Task directions
Leaving out the pictures, return word for word the stretch of entries below from the line holding "Where should I" through the line holding "You are a computer-use".

Recorded data
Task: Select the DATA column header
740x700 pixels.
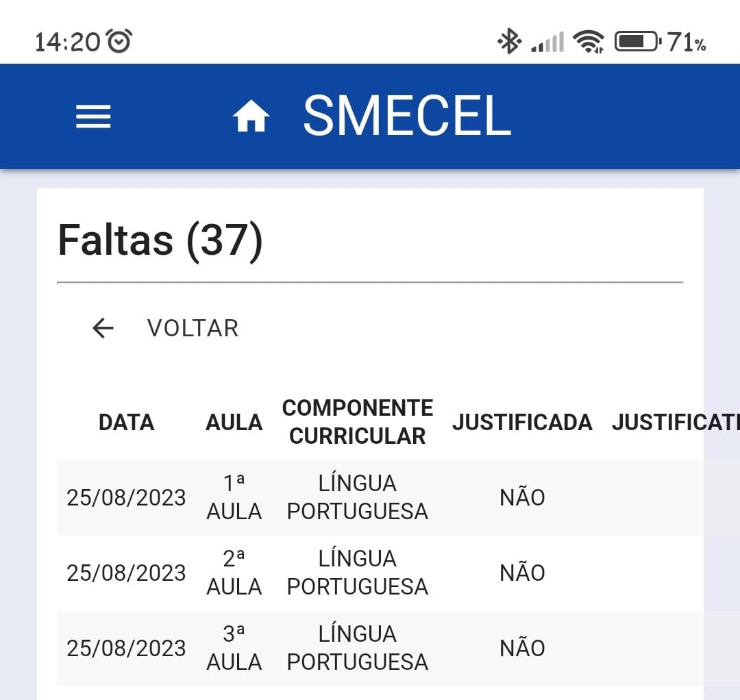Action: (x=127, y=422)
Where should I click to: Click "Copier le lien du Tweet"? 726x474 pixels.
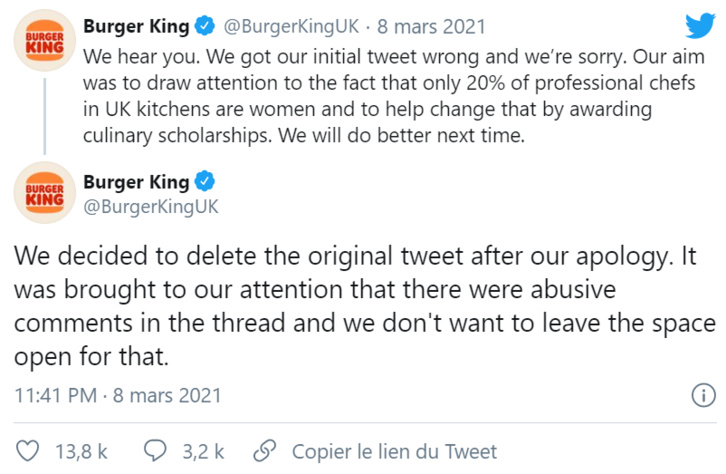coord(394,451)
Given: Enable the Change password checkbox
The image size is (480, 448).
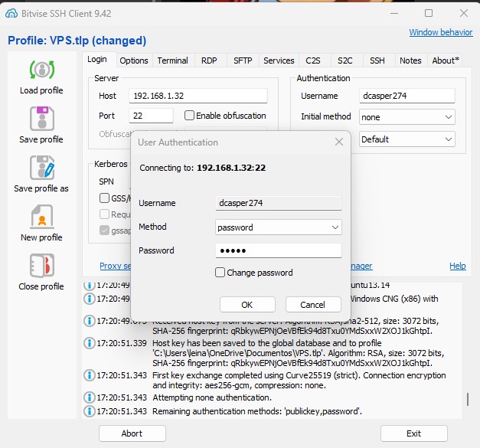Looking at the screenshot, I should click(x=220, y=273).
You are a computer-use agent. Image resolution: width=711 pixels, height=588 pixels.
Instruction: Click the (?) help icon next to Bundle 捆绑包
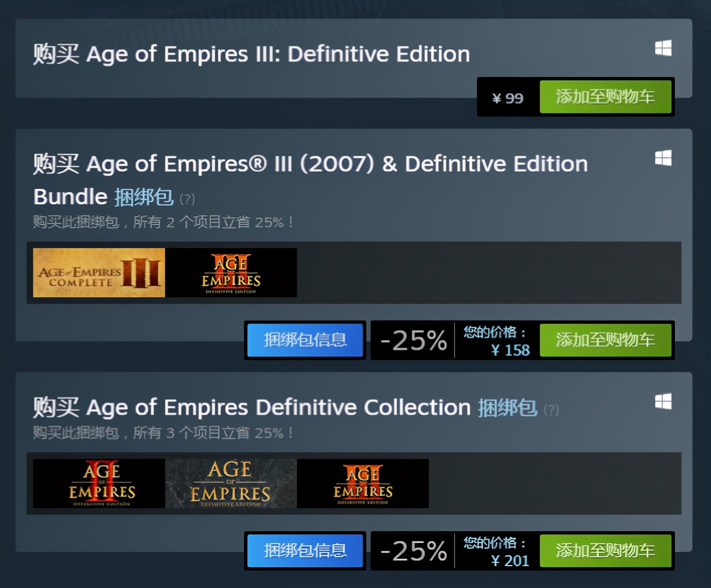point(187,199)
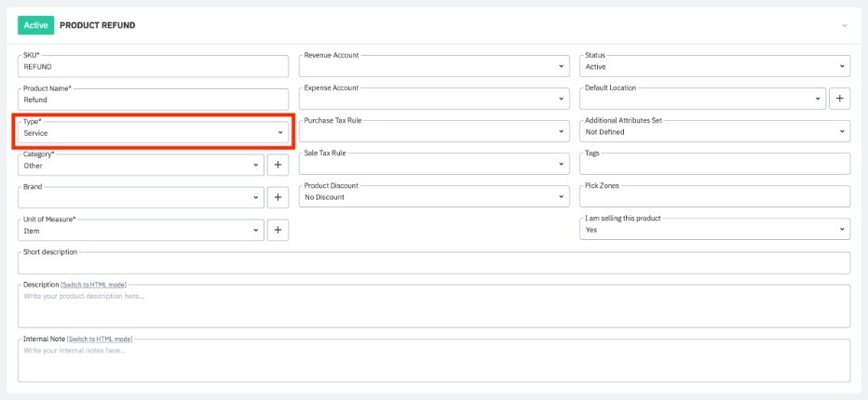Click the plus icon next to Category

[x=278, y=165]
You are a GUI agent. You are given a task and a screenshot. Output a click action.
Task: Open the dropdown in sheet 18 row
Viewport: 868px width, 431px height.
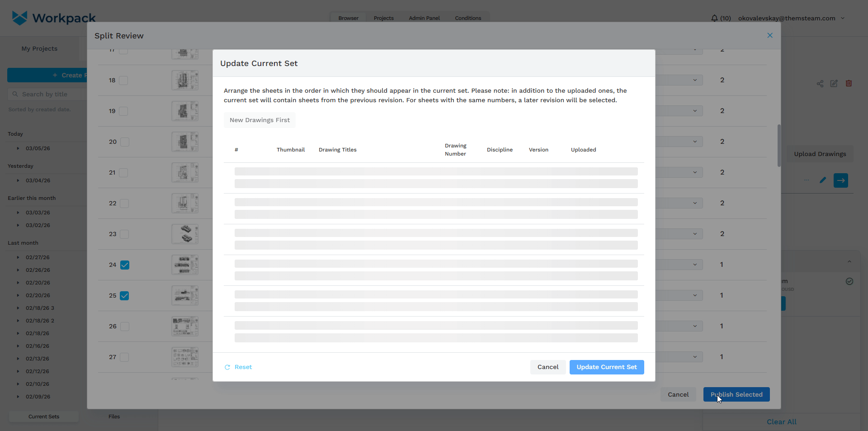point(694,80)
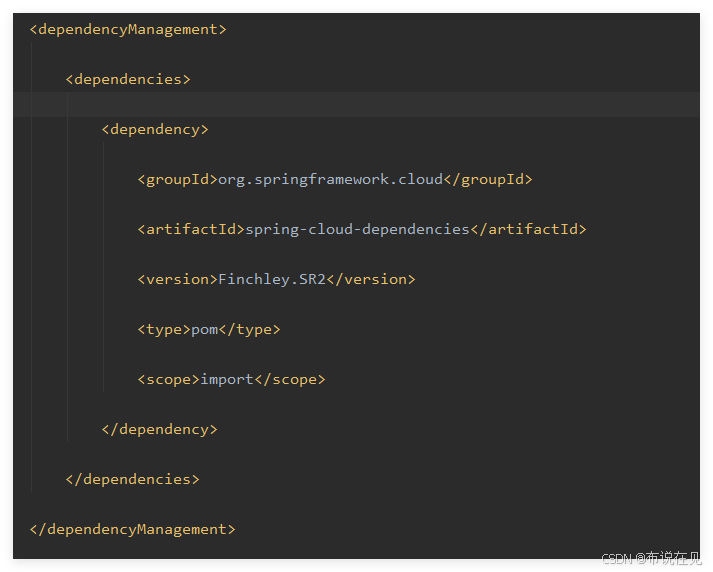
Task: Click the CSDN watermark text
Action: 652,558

Answer for this exercise
Where should I click to: Click "Copier le lien du Tweet"? 726x474 pixels.
coord(394,451)
Given: Enable the Change password checkbox
The image size is (480, 448).
Looking at the screenshot, I should click(x=220, y=273).
You are a computer-use agent. Image resolution: width=711 pixels, height=588 pixels.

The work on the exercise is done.